Die politische Relevanz hinter dem „Squid Game“
Kurzer Recap: Staffel eins von „Squid Game“ zeigte uns, wie die ärmsten Menschen der Gesellschaft für tödliche Kinderspiele rekrutiert wurden. Den Gewinner erwartete ein hohes Preisgeld, sozialer Aufstieg, Ruhm. Hunderte nahmen teil, aber am Ende überlebte nur einer. Der Tenor der Kritiken nach Staffel eins: Diese Spiele sind eine Metapher für den Turbokapitalismus. Großer Reichtum für wenige, der auf Ausbeutung der armen Mehrheit fußt – die dafür mit dem Leben bezahlt.
Durchwachsene Reaktionen auf Staffel zwei
Die Reaktionen auf Staffel zwei fallen trotz des großen Streaming-Erfolgs dagegen eher durchwachsen aus. „Das Prinzip der Serie schockt nicht mehr“, heißt es beispielsweise bei Zeit Online, Berichte über unzufriedene Fans haben sich in den letzten Wochen gehäuft, auch weil die Serie mit einem Cliffhanger endet. Ein Grund für die gemischten Reaktionen könnte darin liegen, dass die zweite Staffel der Netflix-Serie etwas ganz anderes erzählt als die erste.
„Squid Game“ zeigt, warum gute Menschen scheitern
Die neuen „Squid Game“-Folgen konzentrieren sich darauf, wie Gi-Hun Seong, der gute Mensch, immer wieder daran scheitert, die todbringenden Strukturen zu zerschlagen. Zunächst kann er die Existenz des Squid Games nicht beweisen. Also muss er noch einmal an den Spielen teilnehmen – in der Hoffnung dort Verbündete zu finden und das Spiel dort zu stoppen. Aber auch das ist schwerer als gedacht. Selbst als die ersten Körper leblos zu Boden fallen, wollen die anderen Spieler nicht mitträumen von einer besseren Welt.

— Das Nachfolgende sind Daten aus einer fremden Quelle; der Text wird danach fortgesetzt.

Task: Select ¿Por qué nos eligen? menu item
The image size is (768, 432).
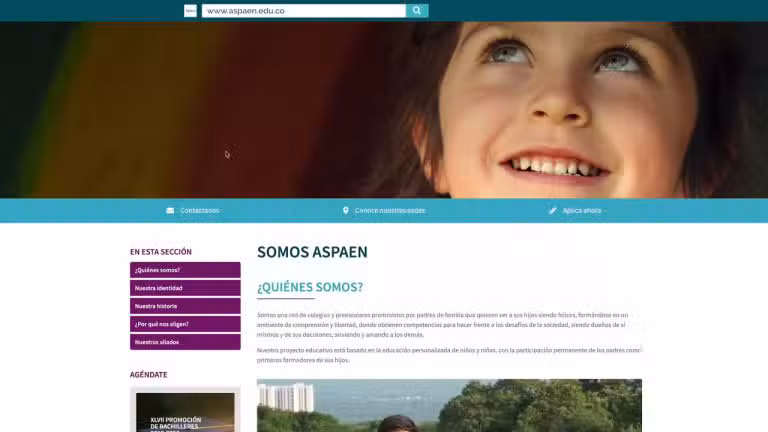Action: coord(185,324)
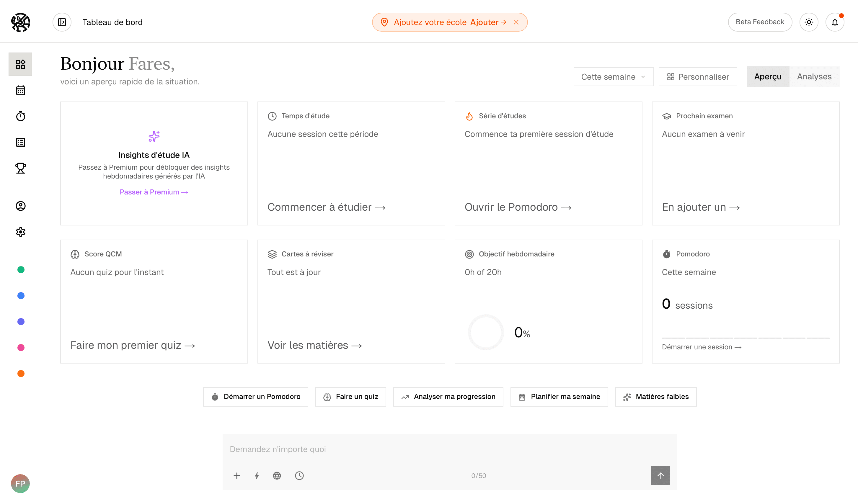The height and width of the screenshot is (504, 858).
Task: Open the 'Personnaliser' panel
Action: [x=697, y=77]
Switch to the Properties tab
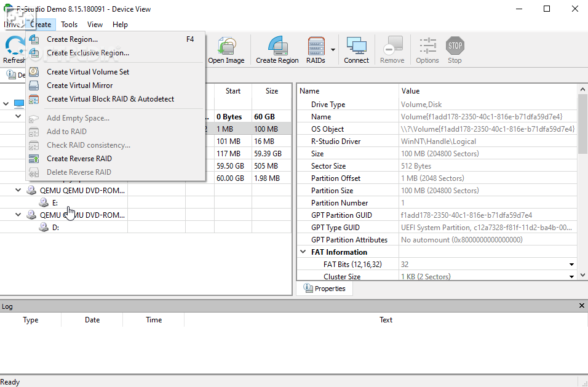 point(325,289)
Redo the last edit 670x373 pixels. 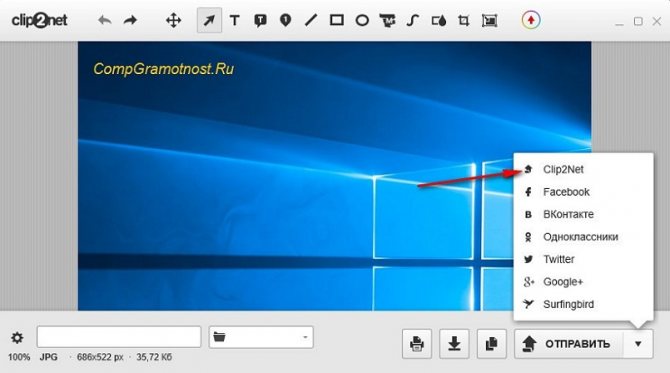[130, 20]
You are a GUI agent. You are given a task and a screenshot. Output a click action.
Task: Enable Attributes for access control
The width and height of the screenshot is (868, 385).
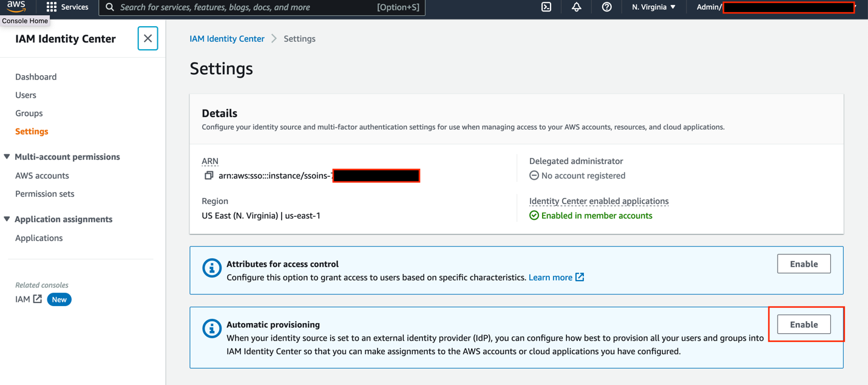tap(804, 264)
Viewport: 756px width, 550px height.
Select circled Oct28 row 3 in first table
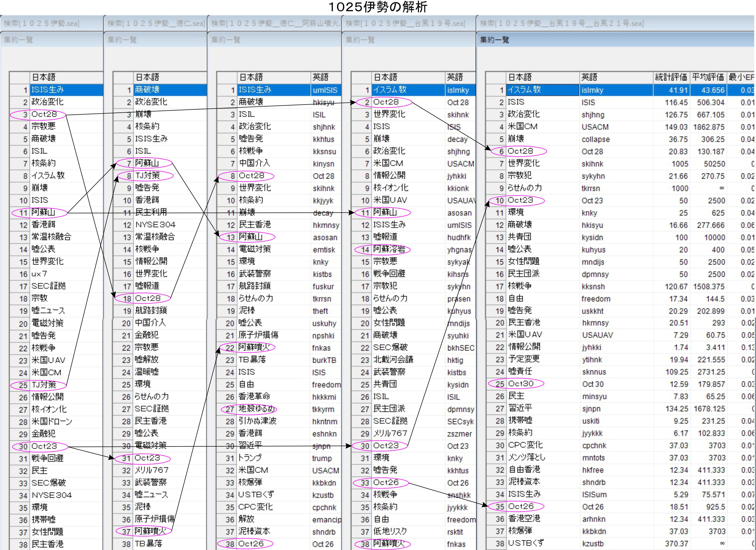pos(44,114)
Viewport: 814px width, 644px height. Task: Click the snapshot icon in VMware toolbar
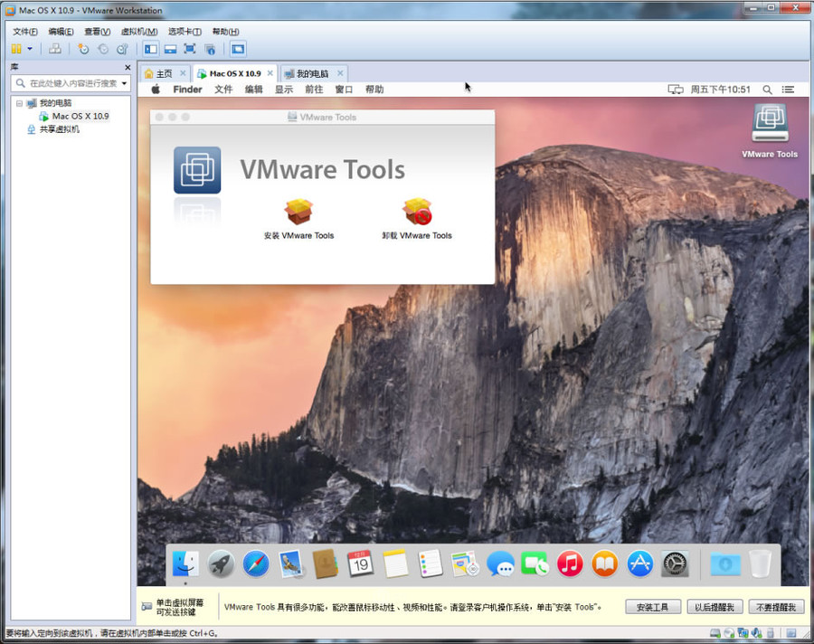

Serienmacher erschöpft von „Squid Game“-Produktion
Zu groß sind die wirtschaftlichen Zwänge. Die Motive der anderen Kandidaten: nicht gezahlte Schulden, hohe Rechnungen, Fehlinvestitionen, kranke Familienangehörige, die teure Medizin brauchen. Und dann diese verlockende, letzte kleine Chance, die das System noch bietet. Wer gewinnt, geht als reicher Mann oder reiche Frau nach Hause.

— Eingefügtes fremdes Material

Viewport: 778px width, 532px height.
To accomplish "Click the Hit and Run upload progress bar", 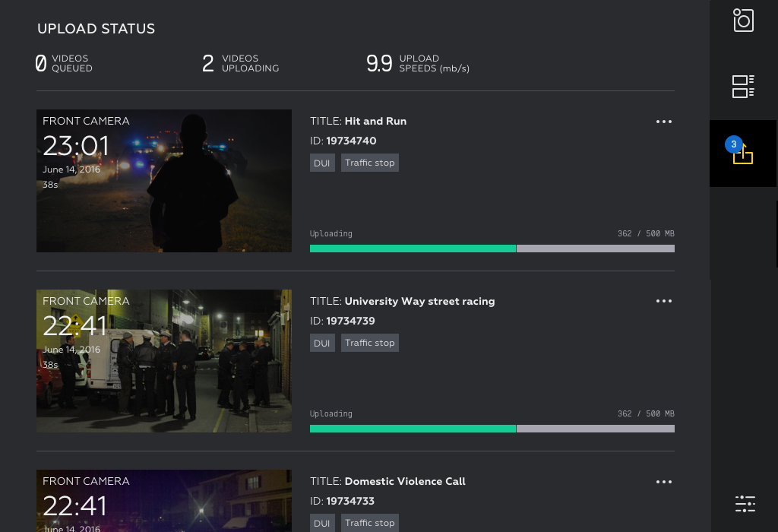I will pyautogui.click(x=492, y=249).
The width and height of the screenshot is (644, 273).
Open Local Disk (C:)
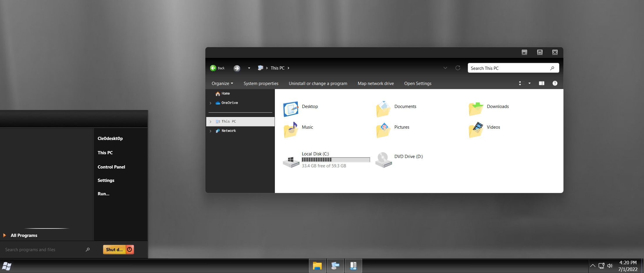pyautogui.click(x=315, y=154)
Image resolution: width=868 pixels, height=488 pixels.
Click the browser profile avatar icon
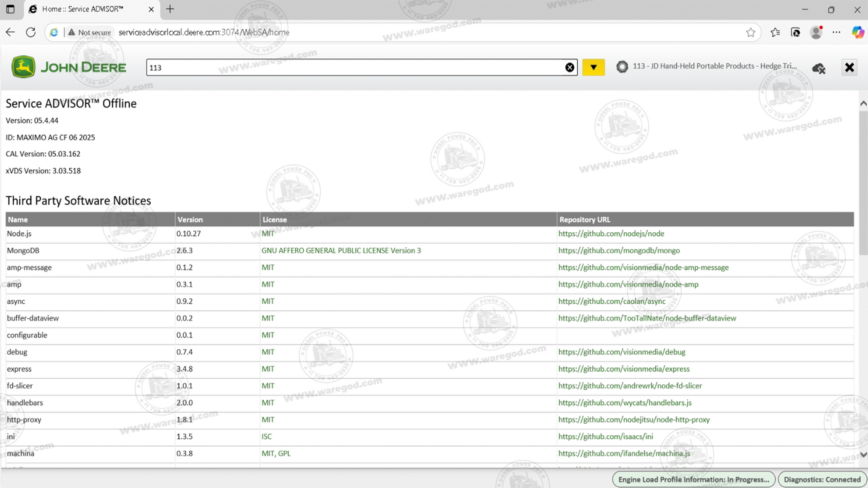pyautogui.click(x=816, y=32)
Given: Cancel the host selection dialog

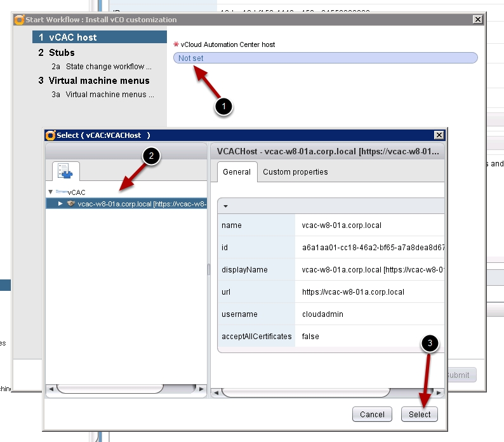Looking at the screenshot, I should point(372,414).
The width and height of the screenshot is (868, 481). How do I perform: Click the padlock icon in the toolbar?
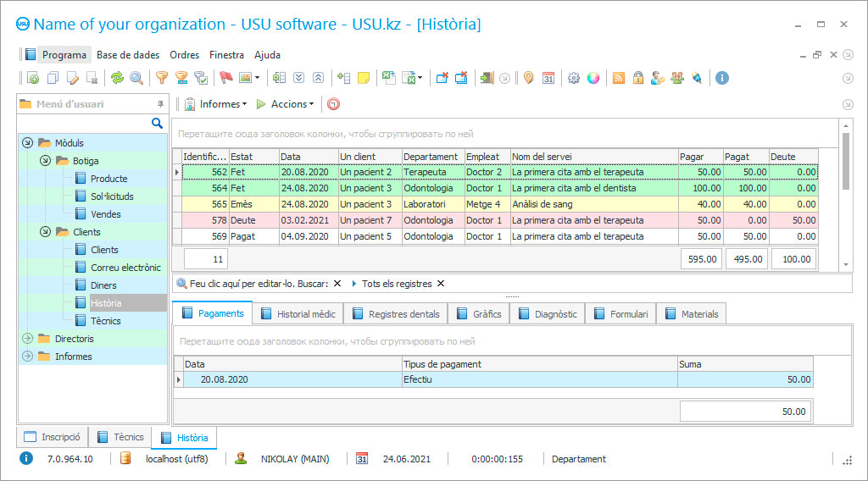(x=638, y=78)
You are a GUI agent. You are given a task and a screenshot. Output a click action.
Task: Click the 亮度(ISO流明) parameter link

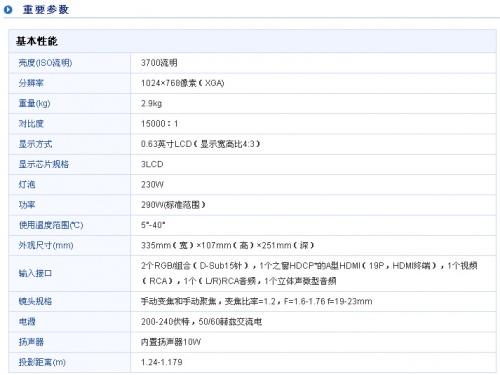pos(45,63)
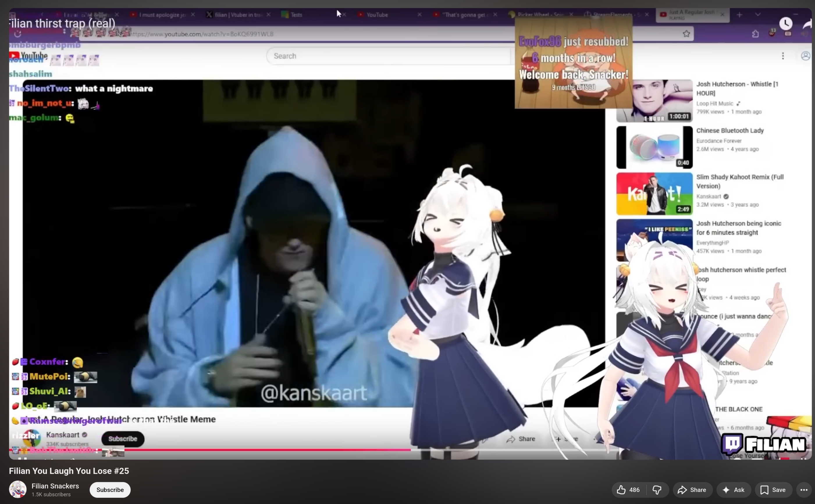The image size is (815, 504).
Task: Click the thumbs-down dislike icon
Action: point(657,490)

Genau wie seine Hauptfigur Gi-Hun scheint auch der koreanische Filmmacher Hwang Dong-hyuk frustriert zu sein. Vor allem davon, dass sich nichts ändert. Der Serienmacher, der selbst aus einem Armenviertel in Seoul stammt, sagte im Gespräch mit der BBC: „Ich bin so erschöpft, ich bin so müde. Ich muss zugeben: Ich habe Squid Game so satt. Ich bin mein Leben so leid, die ganze Zeit etwas bewerben zu müssen. Ich will aber nicht auf die Squid-Game-Insel!“
Wie die Spielmacher die Revolte unterbinden
Aber die ideologischen Barrieren der Spielmacher und der anderen Teilnehmer sind zumindest in dieser Staffel noch zu hoch für Gi-Hun und seinen Traum eines guten Lebens für alle. Während die strukturellen Zwänge die anderen Teilnehmer zum Weiterspielen zwingen, argumentieren die Spielmacher stets mit der Freiheit. „Wir wollen ihnen nichts Böses antun. Wir geben ihnen eine Chance“, sagen sie. Niemand werde gezwungen, hier mitzumachen – und die Spieler seien im Prinzip selbst schuld an der Misere.

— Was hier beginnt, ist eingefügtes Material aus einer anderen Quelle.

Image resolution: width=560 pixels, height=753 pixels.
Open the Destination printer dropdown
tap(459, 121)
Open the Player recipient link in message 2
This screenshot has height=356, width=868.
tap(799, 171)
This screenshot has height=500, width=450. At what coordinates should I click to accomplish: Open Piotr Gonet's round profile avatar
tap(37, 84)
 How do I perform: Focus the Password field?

Nachdem Staffel eins kritisiert hatte, wie pervers kapitalistischer Wettbewerb sein kann, ist Staffel zwei eine gelungene Reflexion darüber, warum sich nichts ändert. Zumindest für die auf der Squid-Game-Insel. Denn Netflix dürfte mit dieser Systemkritik wie schon nach Staffel eins noch einmal um viele Abos reicher geworden sein.